### TEXTE À LIRE
════════

Monsieur Nicolas SCHMIT, Ministre Luxembourgeois en charge du Travail, de l'Emploi et de l'Economie Sociale et Solidaire,
Madame Rania ANTONOPOULOS, Ministre grecque déléguée au Travail et à la Solidarité Sociale,
Monsieur Luigi BOBBA, Sous-secrétaire d'Etat italien auprès du Ministre du Travail et des Politiques Sociales,
Monsieur Tadej SLAPNIK, Secrétaire d'Etat slovène au Cabinet du Premier Ministre,
Monsieur Zied LADHARI, Ministre tunisien de la Formation Professionnelle et de l'Emploi,
Madame Fatema MAROUAN, Ministre marocaine de l'Artisanat, de l'Economie Sociale et Solidaire,
Monsieur l'Ambassadeur de la République de Chypre en France,
Messieurs et Mesdames les Chefs d'unités de la Commission Européenne,
Madame le Ministre Conseiller de l'Ambassade de Finlande en France,
Madame Antoinette Guhl, adjointe à la Maire de Paris,
Et bien sûr, tous ceux que je n'aurais pas salués et qui constituent des acteurs clés de l'économie sociale et solidaire en France et en Europe,
Mesdames, Messieurs,
Good afternoon everybody and welcome. I am very glad to be with you today to tackle the very ambitious issue of Social Economy in Europe. As you can hear, my English is not perfect, so if you don't mind, I shall pursue this address in French.

════════

### LISTE DES DONNÉES
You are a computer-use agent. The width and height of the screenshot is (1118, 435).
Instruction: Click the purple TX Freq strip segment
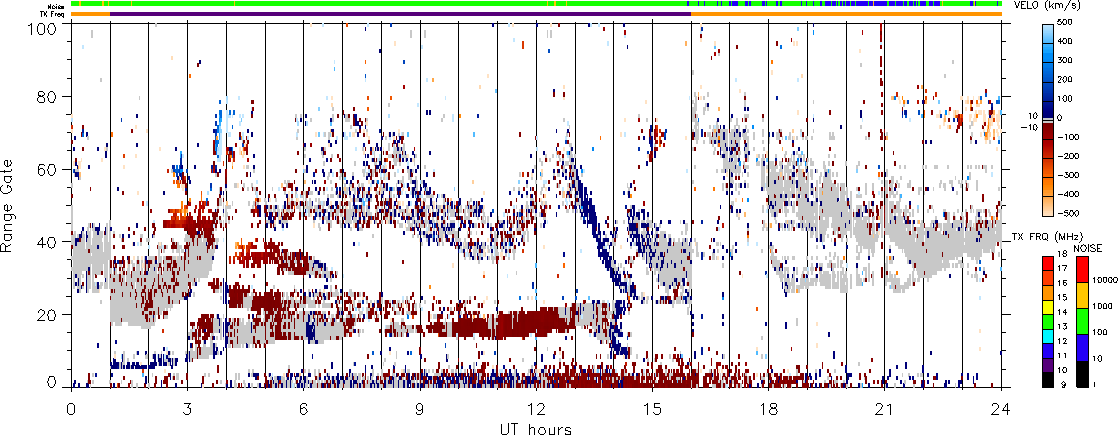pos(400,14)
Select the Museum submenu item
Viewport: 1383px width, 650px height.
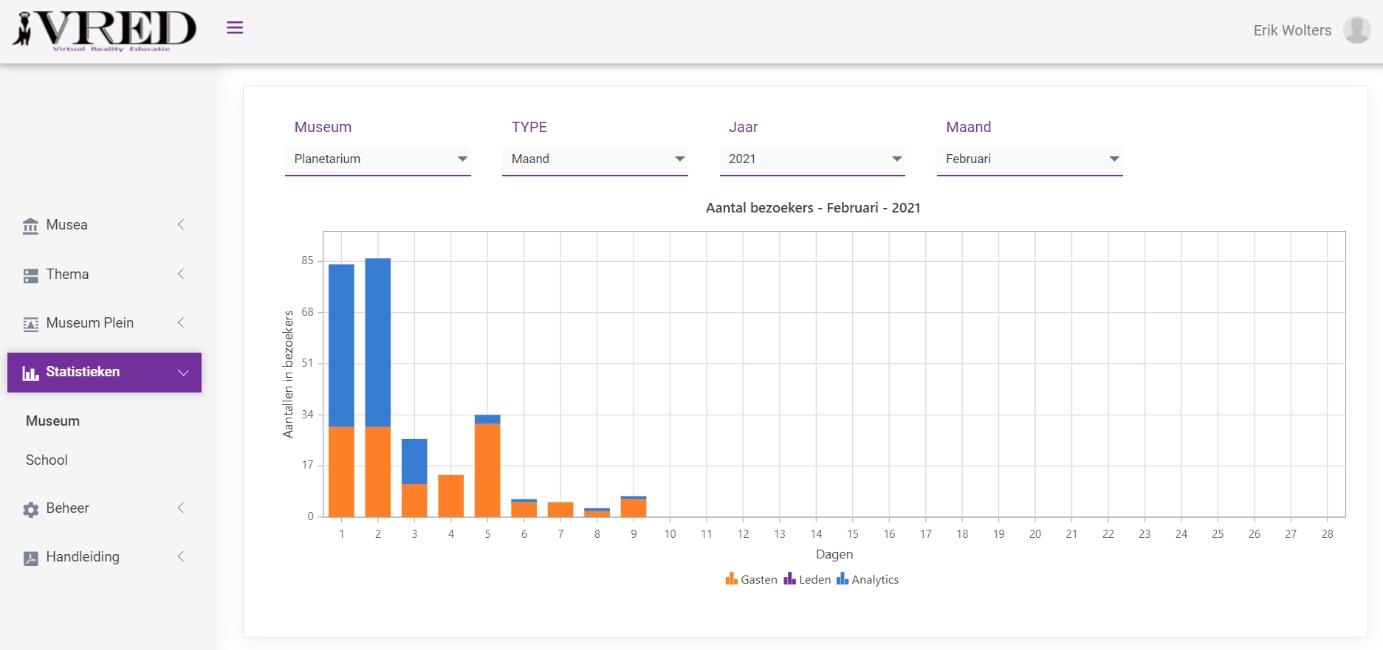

════════

### CONSIGNE
D'après le texte à lire, quelle fonction Zied Ladhari occupe-t-il ?

### RÉPONSE
Il est ministre tunisien de la Formation professionnelle et de l'Emploi.